Instructor: Yolande Jansen
Register: send an email to Eloe Kingma at firstname.lastname@example.org before March 15 2019. Please be sure to specify your master program and university
In the humanities, globalization has until quite recently been studied from two rather distinct perspectives: either from a postcolonial or decolonial cultural-historical perspective, or from a normative, political theoretical perspective, often rooted in the liberal and human rights traditions. Over the last years, it has been increasingly recognized by scholars from both the cultural and political-theoretical fields that integrating these perspectives would be helpful to enhance the humanities’ critical and practical potential in today’s world. Criticism of the legacies of eurocentrism and colonialism in liberalism and the human rights traditions is then combined with cutting edge political philosophical work concentrating on questions of imperialism, freedom and global justice, f.e., increasingly, on resource and environmental justice.
This course looks at the intersection of decolonial studies and normative political philosophy, and tries to address them from a relatively integrated perspective. We bring together both fields in a systematic way by testing normative theories of global justice and human rights in political philosophy against the works of liberalism’s critics from a decolonial or critical theoretical perspective.

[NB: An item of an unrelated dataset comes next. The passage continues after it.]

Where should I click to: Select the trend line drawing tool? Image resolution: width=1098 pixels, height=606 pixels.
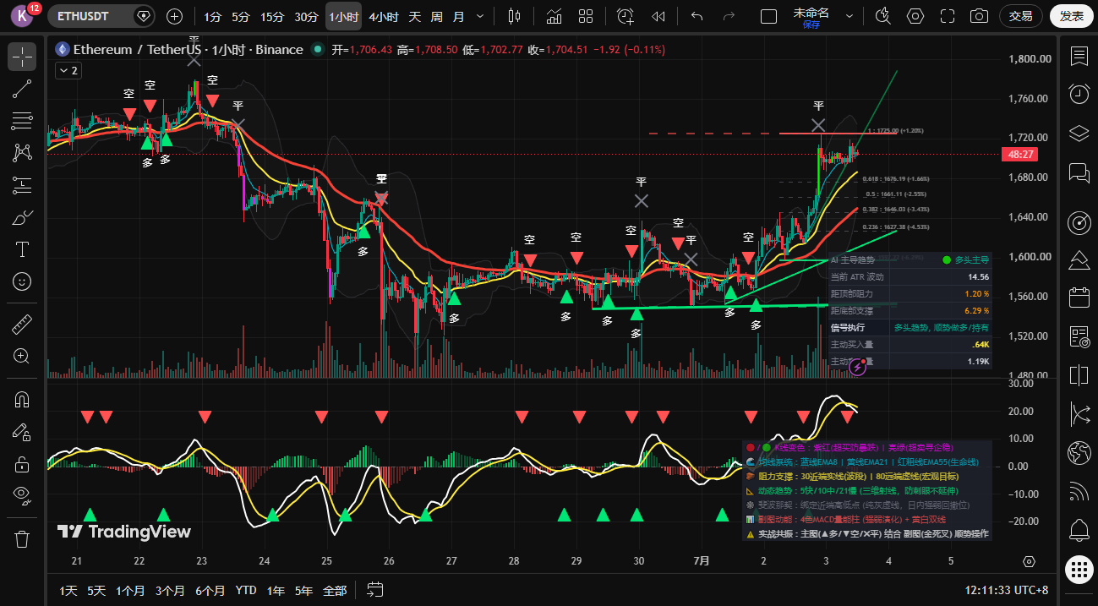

During the first three weeks, we will read a number of articles tracing the intricacies of colonialism and liberalism, both from an intellectual historical perspective, and from a systematic political theoretical perspective. After these readings we will concentrate on contemporary work on global justice. We will then compare the two traditions and discuss whether and in what ways they could be fruitfully combined for a decolonial philosophy of global justice, and discuss the the limitations of focusing on ‘justice’.
- Insight into political theory about global justice
- Insight into critiques of the political philosophical liberal tradition from a decolonial perspective
- Enhancing the capacity to formulate integrative perspectives on the merits of both traditions of criticism for formulating perspectives on global justice that are self-reflexive about the legacies of eurocentrism and imperialism
During the first three weeks, we will read a number of articles tracing the intricacies of colonialism and liberalism, both from an intellectual historical perspective, and from a systematic political theoretical perspective. After these readings we will concentrate on contemporary work on global justice.
We will then compare the two traditions and discuss whether and in what ways they could be fruitfully combined for a decolonial philosophy of global justice, and discuss the limitations of focusing on ‘justice’. The course will take the form of intensive working groups.
- James Tully. (2008) Public Philosophy in a New Key, Volume II; Imperialism and Civic Freedom. Cambridge: Cambridge University Press.
- Duncan Bell. (2016) Reordering the World; Essays on Liberalism and Empire. Princeton and Oxford: Princeton University Press
- Aimé Césaire, Discourse on colonialism. Preferred edition: Monthly Review Press, NY, 1972, 2000
- Charles Mills (2017) Black rights/white wrongs. The critique of racial liberalism. Oxford: Oxford University Press.
These books will both be available through the library of the UvA (they will be on the ‘workshelf’). The books can be scanned or copied but not you cannot borrow them during the course. Other articles will be provided during the course, see below for the full list and where to find them.
For those who take credits from this course: Presentation (20%) and either (a) final paper or (b) final paper and take home exam (80%). You can choose between two options for the final exam: (a) either you choose to do a take home exam containing three questions which will be published two weeks before the deadline, together with a final paper of around 1500 words, or (b) you choose to write a final paper of around 4000 words. The deadline for both will be on 28 June at 23.59 hrs. The deadline for the resit is 8 August. The paper should be written according to basic academic standards (contain a bibliography, research question, careful argument, conclusion) but you are free to write in a mostly argumentative or a more essayistic or exploratory style.
This is a NICA core activity. Completing this activity earns you a certificate specifying the number of EC credits at stake. You can have this certificate formally registered at your institution’s administrative office. You may need to acquire the permission of your program coordinator and/or board of examinations in order to participate and earn credits for this activity.